-- BEGIN Entries shown --

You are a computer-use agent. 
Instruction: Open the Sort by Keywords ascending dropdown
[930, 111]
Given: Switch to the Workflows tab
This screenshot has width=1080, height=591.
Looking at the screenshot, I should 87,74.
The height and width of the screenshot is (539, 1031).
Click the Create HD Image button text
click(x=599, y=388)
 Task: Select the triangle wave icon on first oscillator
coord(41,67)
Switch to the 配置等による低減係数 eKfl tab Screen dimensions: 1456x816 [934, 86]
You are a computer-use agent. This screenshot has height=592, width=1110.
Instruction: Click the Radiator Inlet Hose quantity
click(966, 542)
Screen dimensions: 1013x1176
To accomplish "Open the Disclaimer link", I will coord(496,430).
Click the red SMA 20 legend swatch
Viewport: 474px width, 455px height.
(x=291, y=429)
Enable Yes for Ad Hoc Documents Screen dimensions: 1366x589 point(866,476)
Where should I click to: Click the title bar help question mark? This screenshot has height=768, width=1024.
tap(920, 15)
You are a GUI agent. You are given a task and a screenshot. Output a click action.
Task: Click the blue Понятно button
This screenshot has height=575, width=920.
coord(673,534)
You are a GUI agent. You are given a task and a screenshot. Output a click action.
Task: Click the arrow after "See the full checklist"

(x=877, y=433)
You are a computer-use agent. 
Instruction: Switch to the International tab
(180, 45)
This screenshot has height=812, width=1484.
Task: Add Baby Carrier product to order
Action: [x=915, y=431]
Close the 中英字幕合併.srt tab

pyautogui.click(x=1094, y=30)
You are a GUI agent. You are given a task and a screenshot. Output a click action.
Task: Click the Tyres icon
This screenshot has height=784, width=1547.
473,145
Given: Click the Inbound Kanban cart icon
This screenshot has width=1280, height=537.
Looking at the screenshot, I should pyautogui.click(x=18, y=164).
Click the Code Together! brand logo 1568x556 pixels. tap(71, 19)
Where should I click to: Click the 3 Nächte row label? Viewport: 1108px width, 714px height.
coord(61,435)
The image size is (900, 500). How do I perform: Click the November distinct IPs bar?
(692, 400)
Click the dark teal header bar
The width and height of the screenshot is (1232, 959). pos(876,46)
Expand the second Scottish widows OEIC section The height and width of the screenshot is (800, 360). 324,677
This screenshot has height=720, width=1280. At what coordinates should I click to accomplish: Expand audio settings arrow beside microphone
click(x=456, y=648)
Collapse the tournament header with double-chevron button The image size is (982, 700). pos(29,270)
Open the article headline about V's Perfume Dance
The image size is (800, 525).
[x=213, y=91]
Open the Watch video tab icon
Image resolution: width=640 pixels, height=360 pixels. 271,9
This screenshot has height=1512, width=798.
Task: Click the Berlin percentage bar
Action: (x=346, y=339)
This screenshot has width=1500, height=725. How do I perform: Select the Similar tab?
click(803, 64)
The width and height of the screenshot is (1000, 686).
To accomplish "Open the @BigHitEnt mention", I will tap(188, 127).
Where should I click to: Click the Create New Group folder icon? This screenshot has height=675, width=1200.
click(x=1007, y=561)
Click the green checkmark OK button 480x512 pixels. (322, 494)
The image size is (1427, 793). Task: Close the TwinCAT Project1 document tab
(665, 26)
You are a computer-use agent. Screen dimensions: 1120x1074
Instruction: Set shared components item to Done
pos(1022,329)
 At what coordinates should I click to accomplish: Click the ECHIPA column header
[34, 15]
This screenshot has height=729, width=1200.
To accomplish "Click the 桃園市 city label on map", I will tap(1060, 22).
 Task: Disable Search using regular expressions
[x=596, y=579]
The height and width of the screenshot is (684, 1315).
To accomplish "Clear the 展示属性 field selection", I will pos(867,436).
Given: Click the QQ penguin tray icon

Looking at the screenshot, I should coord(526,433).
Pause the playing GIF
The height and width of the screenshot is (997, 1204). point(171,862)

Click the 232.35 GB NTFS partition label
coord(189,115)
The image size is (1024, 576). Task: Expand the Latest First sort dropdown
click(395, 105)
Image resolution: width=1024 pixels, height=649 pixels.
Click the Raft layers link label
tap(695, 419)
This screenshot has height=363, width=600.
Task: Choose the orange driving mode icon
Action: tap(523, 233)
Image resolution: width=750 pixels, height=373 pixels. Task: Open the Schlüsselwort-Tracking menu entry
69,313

-- END Entries shown --

▸ Work to be completed:
Duplicate the rows above, running from the line containing "This screenshot has height=729, width=1200." through the line containing "coord(189,115)", both included.

▸ Exercise result:
This screenshot has height=729, width=1200.
To accomplish "Click the 桃園市 city label on map", I will tap(1060, 22).
 Task: Disable Search using regular expressions
[x=596, y=579]
The height and width of the screenshot is (684, 1315).
To accomplish "Clear the 展示属性 field selection", I will pos(867,436).
Given: Click the QQ penguin tray icon

Looking at the screenshot, I should coord(526,433).
Pause the playing GIF
The height and width of the screenshot is (997, 1204). point(171,862)

Click the 232.35 GB NTFS partition label
coord(189,115)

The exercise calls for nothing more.